En otro análisis por subgrupos estratificando para la utilización o no de la presión venosa dinámica tampoco se alteran significativamente los resultados de la variable principal (trombosis), tanto en FAV (RR 0,39; IC 95% 0,23 a 0,65 vs. RR 0,25; IC 95% 0,03 a 2,06) como en prótesis (RR 1,01; IC 95% 0,77 a 1,32 vs. RR 0,76; IC 95% 0,33 a 1,74).

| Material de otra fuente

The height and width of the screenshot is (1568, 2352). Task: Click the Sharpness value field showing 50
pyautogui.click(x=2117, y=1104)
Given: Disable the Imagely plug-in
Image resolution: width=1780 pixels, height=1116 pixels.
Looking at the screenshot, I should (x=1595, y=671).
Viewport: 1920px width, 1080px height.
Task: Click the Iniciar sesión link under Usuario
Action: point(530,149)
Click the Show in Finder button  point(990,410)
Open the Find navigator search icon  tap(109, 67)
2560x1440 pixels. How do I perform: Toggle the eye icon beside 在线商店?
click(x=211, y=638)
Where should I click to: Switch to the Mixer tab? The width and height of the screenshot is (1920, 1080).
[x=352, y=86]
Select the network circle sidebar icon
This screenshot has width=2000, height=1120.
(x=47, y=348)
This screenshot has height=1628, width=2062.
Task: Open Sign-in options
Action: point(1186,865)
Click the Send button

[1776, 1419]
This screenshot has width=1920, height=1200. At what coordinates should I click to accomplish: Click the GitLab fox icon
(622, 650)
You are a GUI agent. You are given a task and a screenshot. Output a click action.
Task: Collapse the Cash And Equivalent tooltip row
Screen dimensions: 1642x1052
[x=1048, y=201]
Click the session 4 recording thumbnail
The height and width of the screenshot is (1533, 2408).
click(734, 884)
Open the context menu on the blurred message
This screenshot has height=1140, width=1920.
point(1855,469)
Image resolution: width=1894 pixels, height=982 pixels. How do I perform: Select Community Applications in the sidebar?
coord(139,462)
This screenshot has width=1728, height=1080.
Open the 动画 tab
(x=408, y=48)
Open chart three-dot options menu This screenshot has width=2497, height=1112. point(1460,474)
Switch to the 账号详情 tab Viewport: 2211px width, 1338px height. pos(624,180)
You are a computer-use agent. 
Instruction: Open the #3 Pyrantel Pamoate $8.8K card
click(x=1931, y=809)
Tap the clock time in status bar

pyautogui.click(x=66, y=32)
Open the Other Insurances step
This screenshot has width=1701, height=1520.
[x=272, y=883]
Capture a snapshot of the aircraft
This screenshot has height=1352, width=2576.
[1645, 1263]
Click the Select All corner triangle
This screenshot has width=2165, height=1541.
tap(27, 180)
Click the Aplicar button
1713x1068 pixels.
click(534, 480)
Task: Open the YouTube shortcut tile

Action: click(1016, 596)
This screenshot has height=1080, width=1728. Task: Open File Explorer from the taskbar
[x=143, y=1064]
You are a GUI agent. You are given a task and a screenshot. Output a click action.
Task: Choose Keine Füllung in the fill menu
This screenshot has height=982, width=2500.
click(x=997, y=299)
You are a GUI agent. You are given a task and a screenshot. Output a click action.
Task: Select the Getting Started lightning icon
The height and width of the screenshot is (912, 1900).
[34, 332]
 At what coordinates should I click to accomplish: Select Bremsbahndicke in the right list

CONCLUSIONES DE LOS AUTORES
Los métodos de monitorización del flujo sanguíneo del acceso vascular por técnicas ecográficas: 1) disminuyen el riesgo de trombosis en fístulas arteriovenosas, pero no en los injertos protésicos; 2) no existe evidencia concluyente de su utilidad en la prevención de la pérdida del acceso, sea fístula o prótesis, ni tampoco de que se asocien con menor consumo de recursos.
COMENTARIOS
Basándose en datos previos de la literatura, que señalan que los beneficios de las medidas de screening difieren según el tipo de acceso vascular. Los autores planifican, a priori, la realización de una metarregresión para identificar si existe interacción entre el efecto de las intervenciones que pretenden analizar y el tipo de acceso vascular y, por tanto, si el metanálisis debe hacerse o no de manera independiente para cada tipo de acceso.1 Ciertamente, dicho análisis, y sobre todo su diseño a priori, parece adecuado, aunque el número de estudios ronda el límite aceptado. Sin embargo, y aunque el objetivo es examinar la influencia de un factor específico, los autores no hacen referencia a si se han incluido o no otras covariables que pudieran influir en la magnitud del efecto y actuar como variables de confusión. Tampoco se hace referencia alguna a los métodos estadísticos empleados ni representan los resultados de la metarregresión de manera gráfica, lo que se considera esencial para su adecuada interpretación.2
Por otra parte, debe reseñarse que, como señalan los propios autores, la evidencia identificada tiene varias limitaciones, entre las que destacan la escasa calidad de los estudios y su reducido tamaño muestral. Además, respecto a los resultados, la variable sobre la que encuentra un posible efecto beneficioso es tan sólo una variable subrogada, sin que exista evidencia de que el efecto obtenido redunde en mejoras de otras variables de mayor significación clínica como la pérdida del acceso vascular o la utilización de recursos. Los autores reconocen las limitaciones de su análisis y sus posibles repercusiones clínicas, y proponen la necesidad de realizar un ensayo clínico de rigor metodológico y adecuada potencia estadística.
CONCLUSIONES DE LOS REVISORES
Aunque se trata de un trabajo de revisión extraordinariamente meritorio y de potencial relevancia, la heterogeneidad, pequeño tamaño muestral y escasa calidad de la evidencia identificada obliga a ser extraordinariamente cauto a la hora de extraer conclusiones para su aplicación clínica. En todo caso, parecería que fístulas AV e injertos protésicos deben considerarse de modo separado y diferente, tanto a la hora de plantear nuevos estudios como a la de interpretar hallazgos ecográficos y tomar decisiones en la práctica clínica.